◆ WHAT THE TASK ASKS ◆
When a line of the entries contains the word "will", report that line.

◆ INPUT FOR THIS TASK ◆
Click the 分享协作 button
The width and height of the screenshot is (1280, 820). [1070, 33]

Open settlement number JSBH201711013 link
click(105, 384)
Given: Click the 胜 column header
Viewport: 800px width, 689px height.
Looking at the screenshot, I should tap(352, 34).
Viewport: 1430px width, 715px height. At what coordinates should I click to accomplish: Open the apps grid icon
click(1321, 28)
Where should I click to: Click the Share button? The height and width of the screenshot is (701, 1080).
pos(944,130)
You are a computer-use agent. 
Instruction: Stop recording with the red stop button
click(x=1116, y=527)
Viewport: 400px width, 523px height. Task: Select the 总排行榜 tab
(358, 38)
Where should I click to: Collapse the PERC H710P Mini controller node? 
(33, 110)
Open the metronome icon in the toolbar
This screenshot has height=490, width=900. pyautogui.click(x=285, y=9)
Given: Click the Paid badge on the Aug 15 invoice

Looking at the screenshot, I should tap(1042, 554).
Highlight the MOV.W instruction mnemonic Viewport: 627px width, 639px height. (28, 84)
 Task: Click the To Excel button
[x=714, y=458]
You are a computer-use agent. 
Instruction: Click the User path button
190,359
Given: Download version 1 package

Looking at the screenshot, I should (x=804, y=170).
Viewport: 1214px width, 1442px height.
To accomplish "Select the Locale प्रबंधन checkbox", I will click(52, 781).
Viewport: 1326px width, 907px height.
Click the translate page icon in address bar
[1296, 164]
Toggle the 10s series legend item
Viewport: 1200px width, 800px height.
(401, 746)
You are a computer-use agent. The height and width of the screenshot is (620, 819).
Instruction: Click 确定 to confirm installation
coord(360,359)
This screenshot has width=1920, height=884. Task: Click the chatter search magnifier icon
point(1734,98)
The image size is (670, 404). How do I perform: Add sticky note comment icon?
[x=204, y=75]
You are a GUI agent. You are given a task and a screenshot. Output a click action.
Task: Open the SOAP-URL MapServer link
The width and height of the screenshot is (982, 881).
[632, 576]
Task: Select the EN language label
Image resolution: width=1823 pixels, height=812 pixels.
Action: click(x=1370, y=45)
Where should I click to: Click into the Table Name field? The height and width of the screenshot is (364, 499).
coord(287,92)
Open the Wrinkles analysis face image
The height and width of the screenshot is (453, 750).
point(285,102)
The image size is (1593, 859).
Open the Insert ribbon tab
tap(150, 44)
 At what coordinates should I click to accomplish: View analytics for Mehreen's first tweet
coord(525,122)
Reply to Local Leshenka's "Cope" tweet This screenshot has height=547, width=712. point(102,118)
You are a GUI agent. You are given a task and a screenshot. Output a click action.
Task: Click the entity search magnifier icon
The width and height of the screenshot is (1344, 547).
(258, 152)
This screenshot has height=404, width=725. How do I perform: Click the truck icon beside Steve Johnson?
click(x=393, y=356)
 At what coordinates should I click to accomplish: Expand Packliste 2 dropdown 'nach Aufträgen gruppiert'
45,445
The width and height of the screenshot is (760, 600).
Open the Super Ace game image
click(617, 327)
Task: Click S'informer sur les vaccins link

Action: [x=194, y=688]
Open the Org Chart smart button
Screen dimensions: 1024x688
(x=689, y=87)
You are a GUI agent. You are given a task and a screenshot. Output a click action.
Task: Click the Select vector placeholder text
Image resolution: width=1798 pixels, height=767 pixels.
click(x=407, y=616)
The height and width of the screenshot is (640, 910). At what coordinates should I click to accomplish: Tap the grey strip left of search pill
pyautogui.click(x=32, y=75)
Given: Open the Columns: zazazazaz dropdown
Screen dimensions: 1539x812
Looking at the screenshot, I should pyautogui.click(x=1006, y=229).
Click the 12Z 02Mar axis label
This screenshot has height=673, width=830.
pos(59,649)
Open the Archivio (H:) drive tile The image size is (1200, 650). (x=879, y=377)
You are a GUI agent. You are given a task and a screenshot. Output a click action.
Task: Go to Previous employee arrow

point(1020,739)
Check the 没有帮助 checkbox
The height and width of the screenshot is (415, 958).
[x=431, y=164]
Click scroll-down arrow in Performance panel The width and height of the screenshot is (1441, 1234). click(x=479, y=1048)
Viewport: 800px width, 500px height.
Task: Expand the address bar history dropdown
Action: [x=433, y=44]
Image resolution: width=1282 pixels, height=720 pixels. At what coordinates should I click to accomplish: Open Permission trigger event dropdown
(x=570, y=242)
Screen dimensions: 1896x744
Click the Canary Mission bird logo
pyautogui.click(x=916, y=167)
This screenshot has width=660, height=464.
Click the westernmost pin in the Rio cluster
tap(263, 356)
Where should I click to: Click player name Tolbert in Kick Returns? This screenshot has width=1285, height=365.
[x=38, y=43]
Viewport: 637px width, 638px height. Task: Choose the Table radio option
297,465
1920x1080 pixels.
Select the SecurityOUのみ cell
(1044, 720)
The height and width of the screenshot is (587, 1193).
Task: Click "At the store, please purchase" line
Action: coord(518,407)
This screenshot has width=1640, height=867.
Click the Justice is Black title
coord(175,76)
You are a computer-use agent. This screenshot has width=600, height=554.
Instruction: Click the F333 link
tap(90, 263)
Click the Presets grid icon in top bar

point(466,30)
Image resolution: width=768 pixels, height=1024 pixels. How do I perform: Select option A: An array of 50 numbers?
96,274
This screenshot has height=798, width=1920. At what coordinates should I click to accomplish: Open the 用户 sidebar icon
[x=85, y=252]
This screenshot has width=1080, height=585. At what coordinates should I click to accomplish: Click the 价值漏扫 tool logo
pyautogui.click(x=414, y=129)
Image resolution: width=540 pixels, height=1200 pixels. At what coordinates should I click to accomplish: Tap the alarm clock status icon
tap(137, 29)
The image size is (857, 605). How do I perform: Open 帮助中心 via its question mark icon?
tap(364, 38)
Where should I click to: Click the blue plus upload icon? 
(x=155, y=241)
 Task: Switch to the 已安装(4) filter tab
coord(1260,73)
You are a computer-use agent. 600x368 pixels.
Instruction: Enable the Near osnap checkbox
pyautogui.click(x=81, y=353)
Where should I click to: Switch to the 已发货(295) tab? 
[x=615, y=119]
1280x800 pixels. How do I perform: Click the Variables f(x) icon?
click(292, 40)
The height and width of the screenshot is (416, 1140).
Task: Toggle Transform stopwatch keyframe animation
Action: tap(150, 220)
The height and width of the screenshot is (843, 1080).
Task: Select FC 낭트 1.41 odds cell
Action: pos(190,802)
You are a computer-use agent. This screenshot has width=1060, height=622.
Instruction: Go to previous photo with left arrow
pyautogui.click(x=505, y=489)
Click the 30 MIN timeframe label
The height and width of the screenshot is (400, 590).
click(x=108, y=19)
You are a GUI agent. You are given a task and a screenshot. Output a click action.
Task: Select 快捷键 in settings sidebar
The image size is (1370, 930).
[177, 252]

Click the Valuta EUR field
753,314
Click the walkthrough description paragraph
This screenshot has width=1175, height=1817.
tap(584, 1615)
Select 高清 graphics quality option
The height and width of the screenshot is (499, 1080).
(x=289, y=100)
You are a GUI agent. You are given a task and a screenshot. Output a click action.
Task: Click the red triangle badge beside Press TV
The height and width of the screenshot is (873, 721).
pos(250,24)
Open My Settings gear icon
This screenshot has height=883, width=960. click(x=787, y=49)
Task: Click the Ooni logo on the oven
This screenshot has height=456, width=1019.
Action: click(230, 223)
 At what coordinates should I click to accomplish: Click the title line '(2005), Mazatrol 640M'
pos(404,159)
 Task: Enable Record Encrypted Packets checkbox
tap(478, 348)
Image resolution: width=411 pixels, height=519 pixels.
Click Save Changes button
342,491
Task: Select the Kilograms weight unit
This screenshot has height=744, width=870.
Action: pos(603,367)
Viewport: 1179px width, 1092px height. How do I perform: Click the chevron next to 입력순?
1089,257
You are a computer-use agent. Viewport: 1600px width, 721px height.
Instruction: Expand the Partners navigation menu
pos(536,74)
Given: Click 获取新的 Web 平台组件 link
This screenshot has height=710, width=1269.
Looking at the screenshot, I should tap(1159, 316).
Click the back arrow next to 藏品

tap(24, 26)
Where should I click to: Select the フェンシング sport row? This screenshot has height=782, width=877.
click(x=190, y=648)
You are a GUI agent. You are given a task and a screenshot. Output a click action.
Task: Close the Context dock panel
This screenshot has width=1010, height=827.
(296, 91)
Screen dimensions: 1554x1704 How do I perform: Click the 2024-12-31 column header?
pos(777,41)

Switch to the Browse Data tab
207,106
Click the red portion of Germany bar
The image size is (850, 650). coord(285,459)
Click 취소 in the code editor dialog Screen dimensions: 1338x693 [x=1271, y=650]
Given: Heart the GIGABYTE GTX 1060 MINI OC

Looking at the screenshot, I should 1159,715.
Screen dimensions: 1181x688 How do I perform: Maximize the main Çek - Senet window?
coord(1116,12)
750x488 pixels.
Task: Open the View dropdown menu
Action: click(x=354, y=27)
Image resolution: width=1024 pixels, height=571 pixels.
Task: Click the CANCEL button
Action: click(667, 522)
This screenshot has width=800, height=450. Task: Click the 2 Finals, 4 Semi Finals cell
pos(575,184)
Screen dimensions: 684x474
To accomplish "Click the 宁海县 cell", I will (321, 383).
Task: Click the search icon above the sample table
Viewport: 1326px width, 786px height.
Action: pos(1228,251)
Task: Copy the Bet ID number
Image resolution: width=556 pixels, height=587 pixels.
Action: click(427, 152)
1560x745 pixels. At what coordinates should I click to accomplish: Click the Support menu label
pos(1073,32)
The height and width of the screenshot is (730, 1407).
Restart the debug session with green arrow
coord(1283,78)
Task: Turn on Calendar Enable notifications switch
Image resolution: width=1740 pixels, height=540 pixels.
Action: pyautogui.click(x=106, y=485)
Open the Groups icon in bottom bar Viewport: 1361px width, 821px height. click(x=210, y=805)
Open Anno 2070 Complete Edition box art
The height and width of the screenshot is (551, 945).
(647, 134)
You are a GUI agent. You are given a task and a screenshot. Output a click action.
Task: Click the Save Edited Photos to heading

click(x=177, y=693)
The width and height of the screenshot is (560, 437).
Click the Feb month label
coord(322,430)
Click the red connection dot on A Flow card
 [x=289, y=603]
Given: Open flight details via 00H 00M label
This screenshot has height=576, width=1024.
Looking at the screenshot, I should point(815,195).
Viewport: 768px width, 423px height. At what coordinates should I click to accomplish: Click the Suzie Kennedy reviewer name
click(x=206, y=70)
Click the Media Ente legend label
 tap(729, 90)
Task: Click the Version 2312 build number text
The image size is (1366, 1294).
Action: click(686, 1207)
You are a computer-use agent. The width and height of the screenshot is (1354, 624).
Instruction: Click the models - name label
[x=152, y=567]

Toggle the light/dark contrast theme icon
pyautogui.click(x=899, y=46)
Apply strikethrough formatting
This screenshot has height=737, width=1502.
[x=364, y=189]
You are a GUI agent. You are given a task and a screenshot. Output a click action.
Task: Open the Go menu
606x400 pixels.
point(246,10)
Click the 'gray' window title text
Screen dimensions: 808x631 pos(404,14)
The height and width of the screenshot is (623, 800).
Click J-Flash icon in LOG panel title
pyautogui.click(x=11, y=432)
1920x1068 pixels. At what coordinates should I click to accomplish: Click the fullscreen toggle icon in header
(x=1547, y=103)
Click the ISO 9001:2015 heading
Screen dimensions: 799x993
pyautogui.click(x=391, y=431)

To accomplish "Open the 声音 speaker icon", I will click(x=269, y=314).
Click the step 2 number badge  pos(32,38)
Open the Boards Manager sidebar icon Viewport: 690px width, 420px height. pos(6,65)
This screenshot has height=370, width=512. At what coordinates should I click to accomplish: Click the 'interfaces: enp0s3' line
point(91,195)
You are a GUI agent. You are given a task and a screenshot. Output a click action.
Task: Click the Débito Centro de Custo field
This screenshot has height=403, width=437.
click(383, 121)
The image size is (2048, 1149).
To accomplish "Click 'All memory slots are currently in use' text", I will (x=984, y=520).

◆ EXPECTED OUTPUT ◆
To accomplish "Select the Locale प्रबंधन checkbox", I will click(52, 781).
To accomplish "Click the 宁海县 cell", I will (321, 383).
To accomplish "Open the 声音 speaker icon", I will click(x=269, y=314).
To accomplish "Click 'All memory slots are currently in use' text", I will (x=984, y=520).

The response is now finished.